A Study to Evaluate INCA036873 in Participants With Advanced Solid Tumors and Hematological Malignancies

Who May Qualify: - Age ≥18 years. - You should be able to carry out daily activities with 0 level of ability (ECOG 0) or 1. - diagnosed by tissue sample (biopsy-confirmed): - Clear cell renal cell carcinoma (ccRCC). - Diffuse large B-cell lymphoma (DLBCL, NOS). - High-grade B-cell lymphoma (HGBCL). - Peripheral T-cell lymphoma (PTCL, incl. NOS and ALCL). - Cutaneous T-cell lymphoma (CTCL, incl.

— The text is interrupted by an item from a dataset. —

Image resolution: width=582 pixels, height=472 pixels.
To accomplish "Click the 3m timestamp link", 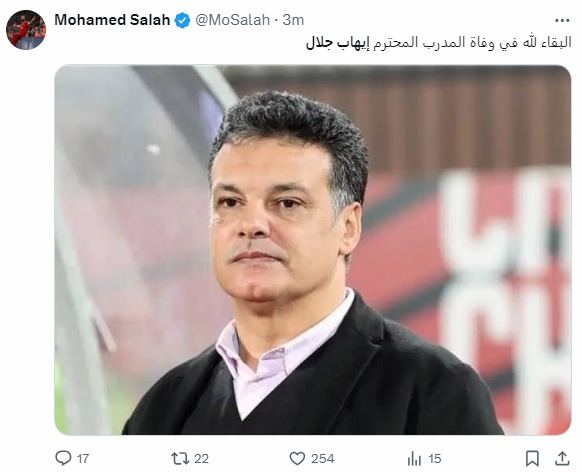I will [x=293, y=20].
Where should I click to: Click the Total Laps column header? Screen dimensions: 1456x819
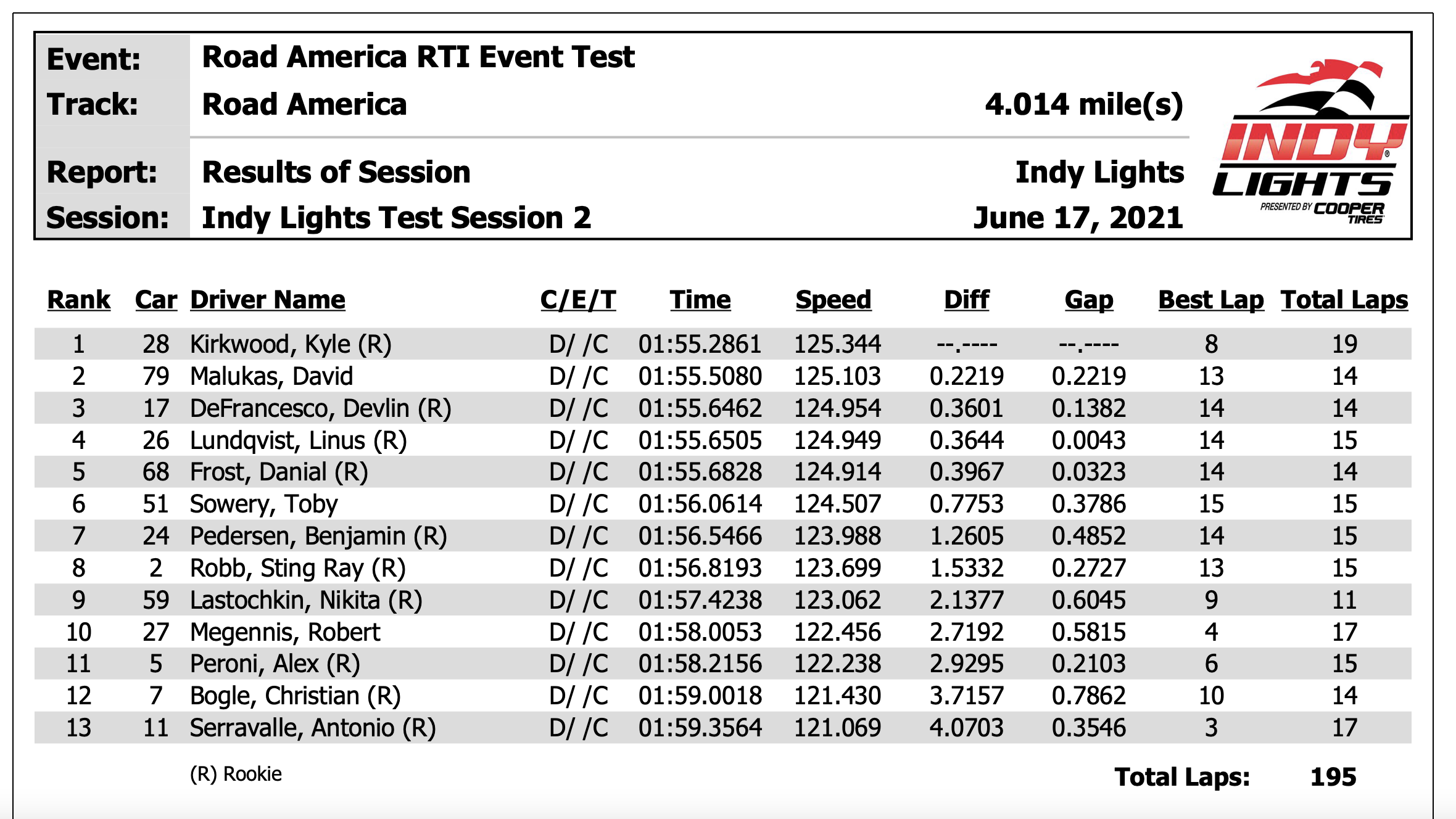click(1344, 300)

MF or SS ≥Stage IIB with B0/B1 blood involvement). - Disease progression, relapse, or refractory to prior therapy: - ccRCC: ≥1 prior line incl. ICI + TKI. - DLBCL/HGBCL: ≥2 prior lines incl. immunochemotherapy and salvage. - PTCL/CTCL: ≥1 previous cancer treatment that works throughout the body (like chemotherapy). - Measurable disease by RECIST v1.1 (ccRCC), Lugano 2014 (lymphomas), or ISCL/USCLC/EORTC (CTCL). - Tumor tissue available for central testing. Who Should NOT Join This Trial: - Untreated or progressive CNS disease unless previously treated and stable. - Other active invasive malignancy within 2 years (except certain low-risk cancers). - Prior CD70-targeting therapy, including CAR T. - ASCT or CAR T ≤12 weeks before enrollment; prior organ or allogeneic transplant. - Unresolved ≥Grade 2 toxicity from prior therapy (with exceptions). - Primary weakened immune system or active autoimmune conditions (where your immune system attacks your own body) requiring immunosuppression. - Active HBV, HCV, HIV, or other chronic infections requiring systemic therapy. - Pregnancy, breastfeeding, or unwillingness to use effective contraception. Other protocol-defined Inclusion/Exclusion Criteria may apply. Always talk to your doctor about whether this trial is right for you.